━━ Source extract

Like the book, the opera has as its central subject "the power of art and the power of music" to raise the level of humanity of "a group of people from different backgrounds who are thrown together" in close confinement for 4 1/2 months, said Cruz. His style of writing, he added, is "realism that is magical."
"My objective is to contrast musically the clash of ideologies between the worlds of the wealthy, educated people who are taken hostage and the terrorist revolutionaries," Lopez said.
Both artists took strong issue with Ure's provocative declaration that he doesn't feel Patchett's book is "particularly suitable for opera."
While virtually the entire score will be original music, certain passages in Lopez's music will draw on native Peruvian musical idioms and make glancing reference to classic bel canto arias cited in the book, the composer explained.
He said he is closely tailoring the music of the opera's central character, the opera singer Roxanne Coss, to the voice and personality of soprano Danielle de Niese, the only casting Lyric has announced thus far.

━━━━
━━ Given data

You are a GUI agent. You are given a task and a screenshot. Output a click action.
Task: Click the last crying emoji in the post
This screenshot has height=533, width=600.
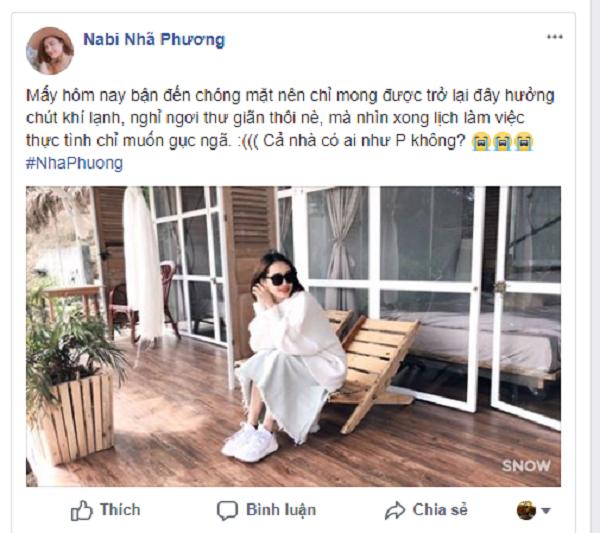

━━━━

### Set task A
From the excerpt about the opera, write out the stretch from "Both artists took" through "announced thus far.".
### Set task B
Continue the excerpt about the opera from the end of its last sentence.

### Exercise result A
Both artists took strong issue with Ure's provocative declaration that he doesn't feel Patchett's book is "particularly suitable for opera."
While virtually the entire score will be original music, certain passages in Lopez's music will draw on native Peruvian musical idioms and make glancing reference to classic bel canto arias cited in the book, the composer explained.
He said he is closely tailoring the music of the opera's central character, the opera singer Roxanne Coss, to the voice and personality of soprano Danielle de Niese, the only casting Lyric has announced thus far.

### Exercise result B
Cruz drew laughter when he observed, "The novel depicts Roxanne as a diva. I don't like divas at all. So I tried, in developing her character, to make her less of a cliché diva and more of a strong, active woman – to bring more humanity into her."
Don't expect "Bel Canto" the opera to be absolutely faithful to "Bel Canto" the novel, the collaborators warned. For one thing, the opera will have a different ending from that in the book. (Ure called it "ridiculous," and both Cruz and Lopez agreed.)
"Ann Patchett told me I could do whatever I wanted with the material," said Cruz. "So I went ahead and rethought everything, just as I do when I am crafting a play. You have to take some license as an interpreter."
With the libretto and dramatic scheme more or less in place, Lopez is working on a target date of early 2014 to deliver the piano-vocal score to Lyric before he begins orchestrating it, he said. A series of readings and workshops involving Lopez, Cruz, director Stephen Wadsworth and conductor Andrew Davis is scheduled to begin later that year.
Ars Viva Symphony
Few conductors in the Chicago area do a better job of easing concert audiences into symphonic music they've never heard before than Alan Heatherington. He does so through his listener-friendly spoken introductions but also through the consistently high-caliber performances he draws from his north suburban ensemble, the Ars Viva Symphony Orchestra.
Ars Viva continued its season Sunday afternoon at the North Shore Center for the Performing Arts in Skokie with a program that typically mixed standard repertory with challenging, unusual fare that turns up infrequently at the Chicago Symphony Orchestra, from whose ranks Ars Viva draws its core personnel.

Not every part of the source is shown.